Caroline Poggi et Jonathan Vinel : “Nos images accueillent la violence du monde”

6 ans après Jessica Forever, le duo Caroline Poggi/Jonathan Vinel effectue un retour fracassant avec Eat the Night. Nous les avions rencontré·es en mai dernier au Festival de Cannes pour parler de ce film tentaculaire qui embrasse avec virtuosité aussi bien le polar, la tragédie amoureuse que le film catastrophe. Une discussion qui zigzague entre The Wire, Friedkin, Call of Duty et à travers laquelle les cinéastes nous racontent les images qui les hantent et la violence du monde

Dans Eat the Night, vous domptez votre style, extrêmement lyrique et poétique au profit d’un polar très rugueux conduit avec un minimalisme implacable, avez-vous pensé ce film comme une rupture dans votre filmographie ?

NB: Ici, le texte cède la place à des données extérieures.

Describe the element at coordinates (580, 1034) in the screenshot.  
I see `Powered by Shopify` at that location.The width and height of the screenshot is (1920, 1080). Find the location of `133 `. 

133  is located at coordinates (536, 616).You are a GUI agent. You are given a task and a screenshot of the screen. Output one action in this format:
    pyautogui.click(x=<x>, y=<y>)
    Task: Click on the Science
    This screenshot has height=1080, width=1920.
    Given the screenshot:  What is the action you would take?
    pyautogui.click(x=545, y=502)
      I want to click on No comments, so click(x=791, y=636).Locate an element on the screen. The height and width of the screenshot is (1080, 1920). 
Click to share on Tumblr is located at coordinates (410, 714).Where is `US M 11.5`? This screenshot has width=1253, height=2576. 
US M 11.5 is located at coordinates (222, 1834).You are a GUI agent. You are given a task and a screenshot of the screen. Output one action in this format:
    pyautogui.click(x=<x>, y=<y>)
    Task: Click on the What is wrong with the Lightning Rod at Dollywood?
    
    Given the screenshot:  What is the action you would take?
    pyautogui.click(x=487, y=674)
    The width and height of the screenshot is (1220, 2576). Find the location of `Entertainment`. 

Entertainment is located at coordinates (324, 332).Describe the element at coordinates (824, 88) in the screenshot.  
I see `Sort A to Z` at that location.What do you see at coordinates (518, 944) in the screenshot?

Caroline Poggi – La grande différence avec nos films précédents, c’était qu’on voulait cette fois absolument l’inscrire dans le monde réel. Le placer dans une sorte de réalisme du monde, là où Jessica Foverer était complètement déréalisé et où le monde s’apparentait à un jeu vidéo. Hormis le polar, l’origine de Eat the Night c’est la tragédie amoureuse. Mais c’est toujours dur de dire l’origine des films car ce sont des embryons d’idées qui se nourrissent et naturellement se rencontrent.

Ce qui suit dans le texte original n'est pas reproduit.